Tuttavia, come lamentato dall’Ufficio, la formula generica utilizzata dal giudice a quo, che – senza specifico riferimento ai predetti fatti, o ad altre specifiche circostanze, e senza precisare quali sarebbero state le «presunzioni di presunzioni» utilizzate dall’Amministrazione- ha rilevato che «la ricostruzione dell’Ufficio circa l’antieconomicità e rischiosità dell’operazione non appare fondata su indizi gravi, precisi e concordanti, peraltro anche frutto di presunzioni di presunzioni», non rende adeguatamente conto dell’avvenuta valutazione, da parte del giudice a quo, di tali circostanze oggettive concrete, al fine di escluderne la rilevanza per l’eventuale qualificazione dell’operazione come antieconomica.

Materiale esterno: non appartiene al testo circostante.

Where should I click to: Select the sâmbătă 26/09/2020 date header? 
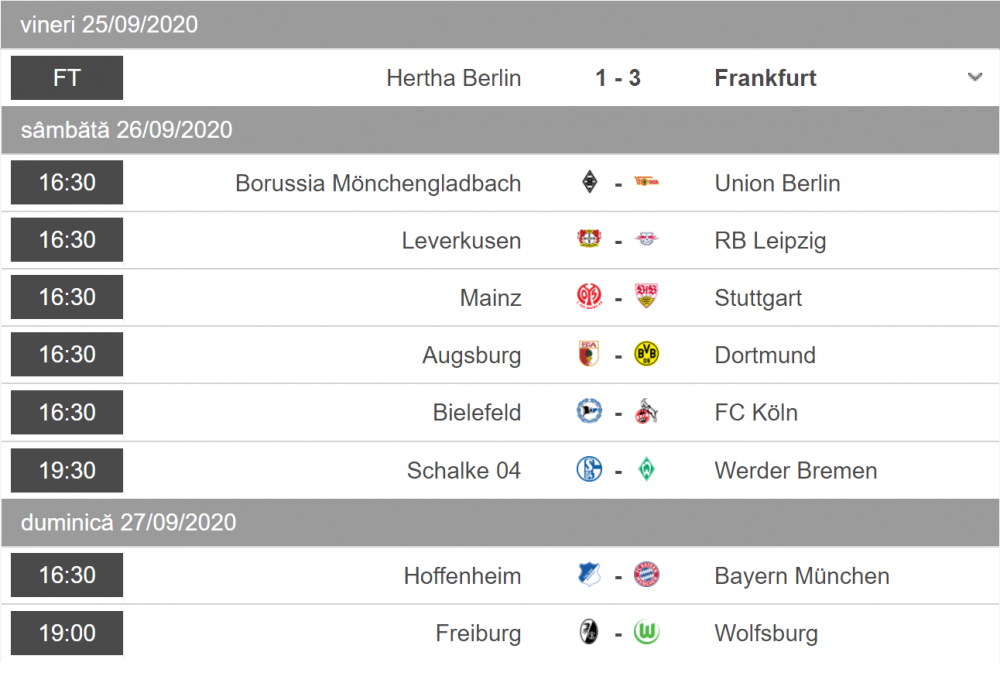126,130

Né, peraltro, potrebbe porsi in dubbio la natura decisiva per il giudizio dei fatti in questione, atteso che, ove la loro effettiva valutazione conducesse a ravvisare elementi sintomatici della contestata antieconomicità dell’operazione ( che può desumersi anche da un unico elemento presuntivo, purché preciso e grave: Cass., 30/10/2018, n. 27552), giustificando la determinazione induttiva del maggior reddito effettuata dall’Amministrazione, sarebbe allora onere del contribuente dimostrare la regolarità delle operazioni in relazione allo svolgimento dell’attività d’impresa ed alle scelte imprenditoriali, senza che sia sufficiente invocare l’apparente regolarità delle annotazioni contabili, perché proprio una tale condotta è di regola alla base di documenti emessi per operazioni inesistenti o di valore di gran lunga eccedente quello effettivo (Cass., 31/10/2018, n. 27804; Cass., 17/07/2018, n. 18904).
8.1. Va quindi accolto il ricorso incidentale e la sentenza impugnata va cassata ed essendo necessari i predetti accertamenti in fatto, il giudizio va quindi rinviato al giudice a quo, che provvederà anche alla liquidazione delle spese del giudizio di legittimità.
P.Q.M.
Rigetta il ricorso principale; accoglie il ricorso incidentale;
cassa la sentenza impugnata in relazione al motivo accolto; rinvia alla Commissione tributaria regionale della Lombardia- sezione staccata di Brescia, in diversa composizione, cui demanda di provvedere anche sulle spese del giudizio di legittimità.